I’m beginning to worry. My local will be closed one full year next month, and my alcohol consumption has gone through the floor. Indeed, between ourselves, it is only through an act of will that I bother with drink at all now.
I fear I may be letting the family down.
In so many areas of life it is tragic that what once came easily, eventually happens only with creaking effort and supreme self-awareness – such as dancing at weddings, cheering for Mayo and watching Operation Transformation.
I have always been mainly a social drinker. Imbibing alone never enthralled me. Then I came to the art later in life and, for the best of reasons, I was skint. Abstemiousness through necessity, however, brings no sense of virtue, just a heightened awareness of what I was missing as all my friends got lost in revelry and forgot where they were.
How I yearned then for “a glass of vintage”, though a pint of Harp would do. “Hark?” I hear you cry. Ah, “Harp!” An ancient lager favoured by the young once upon a time in the West.
Also by Sally O’Brien “and the way she might look at ya”.
No, my worry is that I may be about to join the ranks of non-drinkers such as Donald Trump, Osama bin Laden and Isis. Wouldn't the world be a much better place had any or all of those gone out and just got smashed?
My late father used to advise: “Don’t ever trust a man who doesn’t take a drink.” There were no women in those days. My father was a man of his word. He could be very trustworthy at times – very, very trustworthy on occasions. Then, I’m from a background where uncles on both sides could be exceptionally trustworthy too.

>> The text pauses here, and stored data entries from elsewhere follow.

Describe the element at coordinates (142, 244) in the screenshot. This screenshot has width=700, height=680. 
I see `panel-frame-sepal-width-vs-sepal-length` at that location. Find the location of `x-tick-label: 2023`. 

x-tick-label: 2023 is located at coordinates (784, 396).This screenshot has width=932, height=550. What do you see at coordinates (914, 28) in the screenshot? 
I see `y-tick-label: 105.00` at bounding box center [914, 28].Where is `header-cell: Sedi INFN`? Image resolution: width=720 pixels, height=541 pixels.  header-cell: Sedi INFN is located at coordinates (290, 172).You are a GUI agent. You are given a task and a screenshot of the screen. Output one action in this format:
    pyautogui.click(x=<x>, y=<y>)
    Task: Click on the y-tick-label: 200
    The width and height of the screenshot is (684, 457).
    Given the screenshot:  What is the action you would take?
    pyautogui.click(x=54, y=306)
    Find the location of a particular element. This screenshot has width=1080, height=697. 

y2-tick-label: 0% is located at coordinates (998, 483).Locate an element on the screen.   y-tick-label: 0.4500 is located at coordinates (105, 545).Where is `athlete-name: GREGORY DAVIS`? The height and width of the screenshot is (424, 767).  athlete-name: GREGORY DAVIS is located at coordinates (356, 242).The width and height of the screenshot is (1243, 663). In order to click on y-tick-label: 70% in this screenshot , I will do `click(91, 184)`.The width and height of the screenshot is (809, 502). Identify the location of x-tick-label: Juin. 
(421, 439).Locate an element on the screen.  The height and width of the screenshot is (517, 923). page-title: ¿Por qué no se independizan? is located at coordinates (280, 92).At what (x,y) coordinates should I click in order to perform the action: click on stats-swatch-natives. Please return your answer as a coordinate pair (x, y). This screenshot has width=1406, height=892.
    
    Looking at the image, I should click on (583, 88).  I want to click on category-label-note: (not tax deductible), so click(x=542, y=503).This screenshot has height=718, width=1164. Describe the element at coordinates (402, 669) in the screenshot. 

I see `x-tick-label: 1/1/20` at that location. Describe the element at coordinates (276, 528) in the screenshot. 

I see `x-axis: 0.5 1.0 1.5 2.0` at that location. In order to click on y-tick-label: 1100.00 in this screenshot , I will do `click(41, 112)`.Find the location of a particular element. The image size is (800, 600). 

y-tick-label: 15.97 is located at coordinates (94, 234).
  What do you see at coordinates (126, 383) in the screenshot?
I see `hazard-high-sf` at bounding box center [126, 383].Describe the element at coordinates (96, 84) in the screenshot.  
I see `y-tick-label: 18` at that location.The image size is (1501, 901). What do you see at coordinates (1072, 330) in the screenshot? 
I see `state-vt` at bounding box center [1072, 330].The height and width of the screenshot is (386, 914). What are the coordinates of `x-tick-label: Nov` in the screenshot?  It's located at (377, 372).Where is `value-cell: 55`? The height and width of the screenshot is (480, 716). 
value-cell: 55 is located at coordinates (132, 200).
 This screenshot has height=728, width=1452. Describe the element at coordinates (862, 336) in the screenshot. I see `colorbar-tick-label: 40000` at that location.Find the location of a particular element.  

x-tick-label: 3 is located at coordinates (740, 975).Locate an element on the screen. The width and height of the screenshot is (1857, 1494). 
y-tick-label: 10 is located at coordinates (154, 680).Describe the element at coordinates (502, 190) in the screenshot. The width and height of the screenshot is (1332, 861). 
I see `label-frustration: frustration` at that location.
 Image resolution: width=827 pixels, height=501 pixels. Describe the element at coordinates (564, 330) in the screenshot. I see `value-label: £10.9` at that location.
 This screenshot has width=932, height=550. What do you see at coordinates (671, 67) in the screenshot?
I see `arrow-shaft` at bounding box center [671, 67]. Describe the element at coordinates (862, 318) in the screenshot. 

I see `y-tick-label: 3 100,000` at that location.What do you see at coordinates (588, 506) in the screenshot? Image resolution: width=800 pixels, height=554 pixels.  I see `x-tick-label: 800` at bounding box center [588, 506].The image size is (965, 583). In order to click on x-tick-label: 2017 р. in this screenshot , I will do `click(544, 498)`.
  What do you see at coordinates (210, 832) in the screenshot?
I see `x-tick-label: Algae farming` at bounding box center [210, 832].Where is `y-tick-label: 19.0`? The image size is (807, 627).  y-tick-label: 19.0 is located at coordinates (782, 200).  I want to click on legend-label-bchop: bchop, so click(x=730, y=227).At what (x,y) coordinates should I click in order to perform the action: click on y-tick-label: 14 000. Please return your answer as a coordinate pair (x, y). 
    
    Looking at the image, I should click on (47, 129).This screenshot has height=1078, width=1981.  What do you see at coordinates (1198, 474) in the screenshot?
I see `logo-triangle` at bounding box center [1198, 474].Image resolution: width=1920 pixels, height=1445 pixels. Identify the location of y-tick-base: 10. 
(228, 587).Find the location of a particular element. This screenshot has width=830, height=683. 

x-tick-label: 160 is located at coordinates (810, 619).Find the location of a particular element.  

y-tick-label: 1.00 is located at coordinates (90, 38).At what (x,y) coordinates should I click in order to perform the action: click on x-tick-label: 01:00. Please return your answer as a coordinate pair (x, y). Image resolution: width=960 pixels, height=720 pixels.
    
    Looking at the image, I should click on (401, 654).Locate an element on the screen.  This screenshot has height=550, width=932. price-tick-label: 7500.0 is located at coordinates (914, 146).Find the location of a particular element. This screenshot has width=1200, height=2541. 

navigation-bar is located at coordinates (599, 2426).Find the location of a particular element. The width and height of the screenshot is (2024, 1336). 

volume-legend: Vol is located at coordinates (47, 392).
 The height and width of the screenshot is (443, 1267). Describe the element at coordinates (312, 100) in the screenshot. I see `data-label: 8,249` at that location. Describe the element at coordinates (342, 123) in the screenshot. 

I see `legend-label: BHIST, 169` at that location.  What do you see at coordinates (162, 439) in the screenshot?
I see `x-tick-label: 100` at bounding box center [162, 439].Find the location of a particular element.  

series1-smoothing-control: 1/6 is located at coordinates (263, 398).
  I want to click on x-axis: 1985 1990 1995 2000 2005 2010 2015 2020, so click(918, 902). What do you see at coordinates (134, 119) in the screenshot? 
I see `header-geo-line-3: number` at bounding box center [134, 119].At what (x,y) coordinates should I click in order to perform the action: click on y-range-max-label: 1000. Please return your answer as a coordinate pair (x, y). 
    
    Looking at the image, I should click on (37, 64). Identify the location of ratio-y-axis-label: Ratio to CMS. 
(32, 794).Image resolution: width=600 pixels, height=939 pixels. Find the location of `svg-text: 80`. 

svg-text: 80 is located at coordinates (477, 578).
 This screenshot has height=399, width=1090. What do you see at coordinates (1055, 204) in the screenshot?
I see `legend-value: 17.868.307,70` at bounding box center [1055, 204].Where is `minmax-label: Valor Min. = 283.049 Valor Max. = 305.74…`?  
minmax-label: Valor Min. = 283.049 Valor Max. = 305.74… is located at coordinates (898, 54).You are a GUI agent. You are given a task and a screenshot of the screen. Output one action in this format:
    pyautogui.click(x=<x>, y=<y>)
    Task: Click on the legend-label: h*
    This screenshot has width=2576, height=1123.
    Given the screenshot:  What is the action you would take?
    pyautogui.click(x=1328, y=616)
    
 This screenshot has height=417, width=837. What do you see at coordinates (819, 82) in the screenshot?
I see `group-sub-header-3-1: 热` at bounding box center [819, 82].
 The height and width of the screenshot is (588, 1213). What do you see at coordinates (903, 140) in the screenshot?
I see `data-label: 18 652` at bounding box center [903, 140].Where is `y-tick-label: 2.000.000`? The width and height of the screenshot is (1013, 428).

Some of my oldest and best friends have proven their trustworthiness over and over again, I’m glad to say. Men and women. Ours has always been an equal opportunities trustworthiness.
Long ago we subscribed to that old, if updated, truth: “Get drunk with an Irish man or woman and you’re stuck with them for life.” And so it has transpired with us. We’ve had such great-togethers, most of which I remember.
Is Covid-19 about to take that from us too?
Trustworthy from Old Norse traust (integrity) + worthy, from Old English weorþ (of value).